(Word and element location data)
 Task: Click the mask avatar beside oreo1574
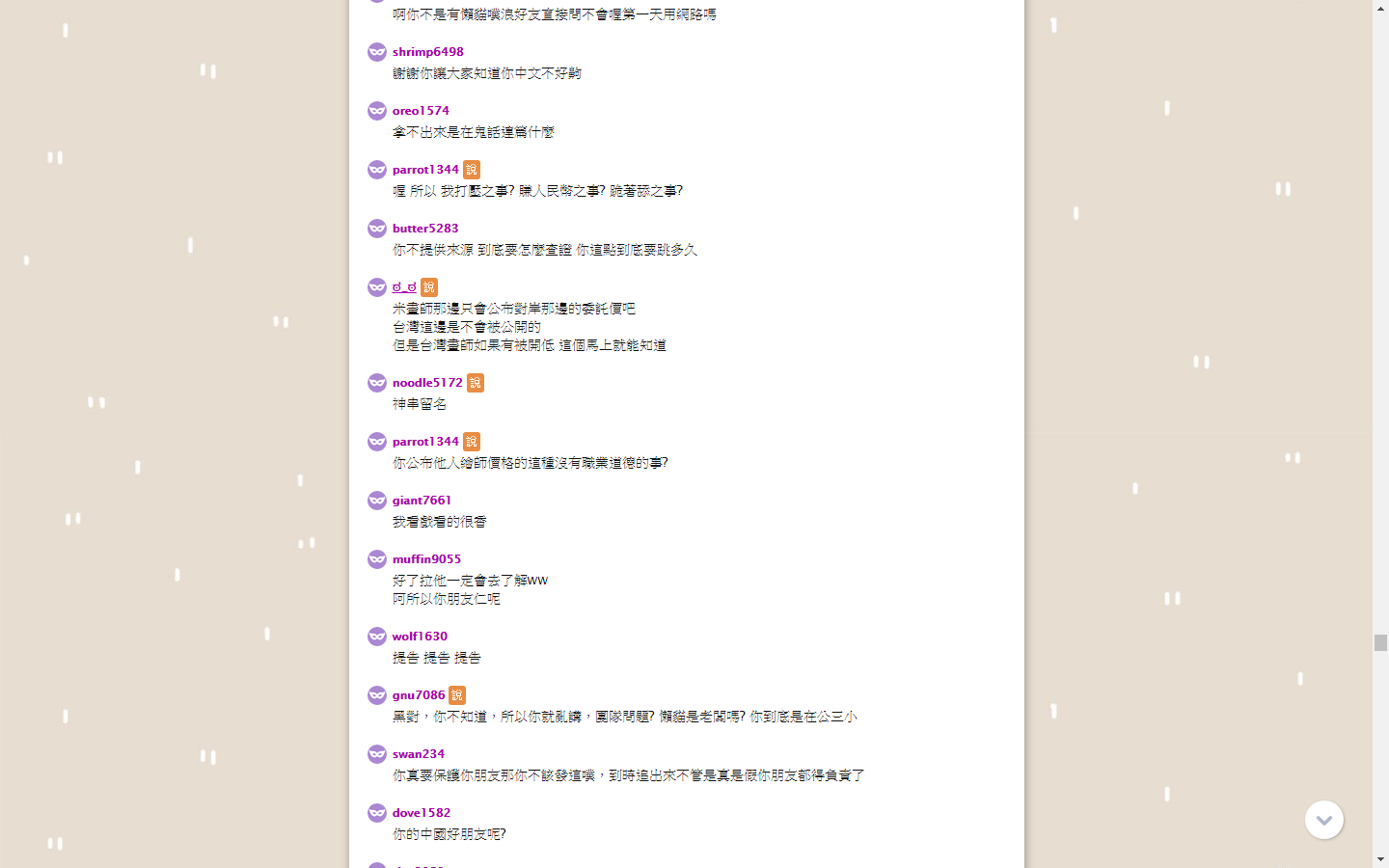(377, 111)
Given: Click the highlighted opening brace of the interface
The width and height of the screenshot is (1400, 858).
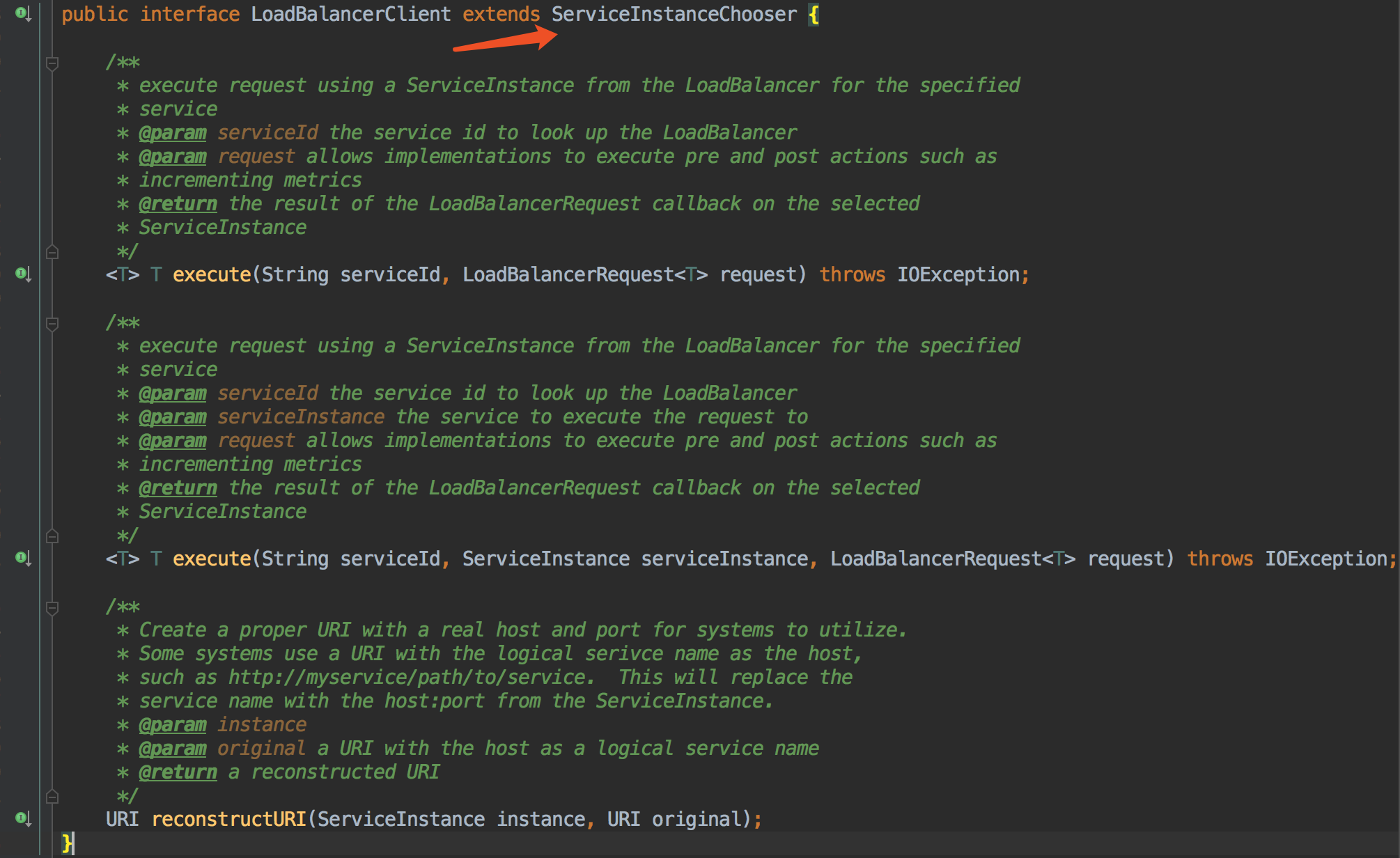Looking at the screenshot, I should pyautogui.click(x=813, y=14).
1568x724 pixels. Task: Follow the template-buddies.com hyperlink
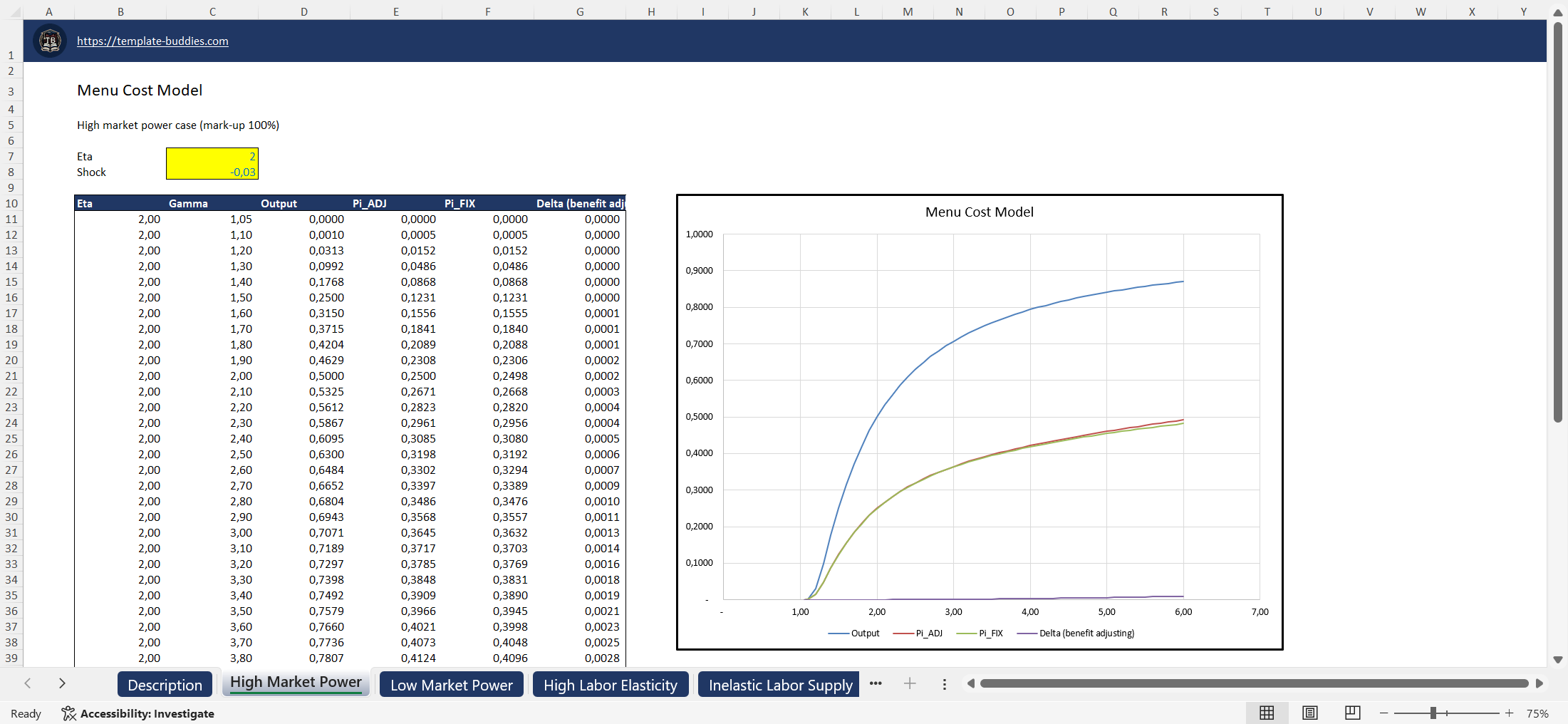pos(152,41)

AIM OF THE TASK:
Copy out every one of the records above line for line, keeping each character as it appears. Leave the pictures out of your answer.

WORKED ANSWER:
 Task: Click the mask avatar beside oreo1574
(377, 111)
Given: Click the highlighted opening brace of the interface
The width and height of the screenshot is (1400, 858).
Looking at the screenshot, I should pyautogui.click(x=813, y=14).
1568x724 pixels. Task: Follow the template-buddies.com hyperlink
pos(152,41)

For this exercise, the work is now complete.